• Your tasks:
1. In the Tea Party economics thread, taxes are described as lower than they have been in how many years?
2. Please explain, in one to three sentences, why the writer in the Tea Party economics thread says there is no good reason to keep up trickle-down policy.
3. Reproduce the stretch of the Tea Party economics thread from "Actually I'd prefer" through "Security this year....".

• Selected excerpt:
▼
Tea Party Economics!

I just cannot process what makes a person believe that the poorest among us make too much while the richest among us make too little.

... and that the rich who inherited their fortune are somehow getting shafted. I have respect for people who have made themselves a fortune, but the ones who inherited it merely won in the pedigree lottery.
 
And your suggestion is more Keynesian economics I suppose? If so, how's that working out for you? Has it ever worked out for you?

Actually I'd prefer moving our economic structure to actually be the consumer-driven model that capitalism is supposed to be, as opposed to the top-down mercantilism that stifles capitalism and yet the know-nothing TP-ers stupidly insist will work if we just do it just a little bit more.

Taxes are lower than they've been in 40 years, yet median average income for the 95% of the population has gone down over the last 10 years. In other words: we already know how your trickle-down mercantilism works out, so there's no damned good reason to continue a demonstrably stupid behavior.
 
This morning, on the Diane Rehm show (the weekly news roundup) they were discussing the fact that certain Tea Party types were mightily incensed that there was no cost-of-living increase in Social Security this year....
While at the same time wishing for "smaller government", "lower taxes", and so forth...

I thought cognitive dissonance was supposed to be painful.
 
... and that the rich who inherited their fortune are somehow getting shafted. I have respect for people who have made themselves a fortune, but the ones who inherited it merely won in the pedigree lottery.
...their fortune that is specifically exempt from capital gains tax, and is largely untaxed profits. We need a landed gentry in this country to lead us surfs.
▲
• Given information:
▼
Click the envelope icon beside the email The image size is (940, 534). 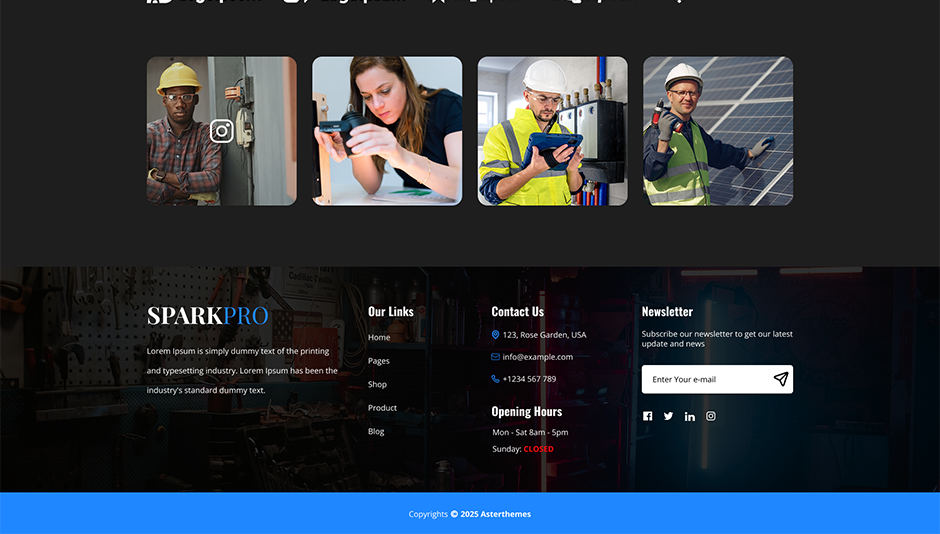[495, 357]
▲
• Responses to the tasks:
1. 40 years.

2. Taxes are lower than they've been in 40 years, yet median income for 95% of the population has gone down over the last 10 years. To the writer, this shows how trickle-down works out, so continuing it is a demonstrably stupid behavior.

3.
Actually I'd prefer moving our economic structure to actually be the consumer-driven model that capitalism is supposed to be, as opposed to the top-down mercantilism that stifles capitalism and yet the know-nothing TP-ers stupidly insist will work if we just do it just a little bit more.

Taxes are lower than they've been in 40 years, yet median average income for the 95% of the population has gone down over the last 10 years. In other words: we already know how your trickle-down mercantilism works out, so there's no damned good reason to continue a demonstrably stupid behavior.
 
This morning, on the Diane Rehm show (the weekly news roundup) they were discussing the fact that certain Tea Party types were mightily incensed that there was no cost-of-living increase in Social Security this year....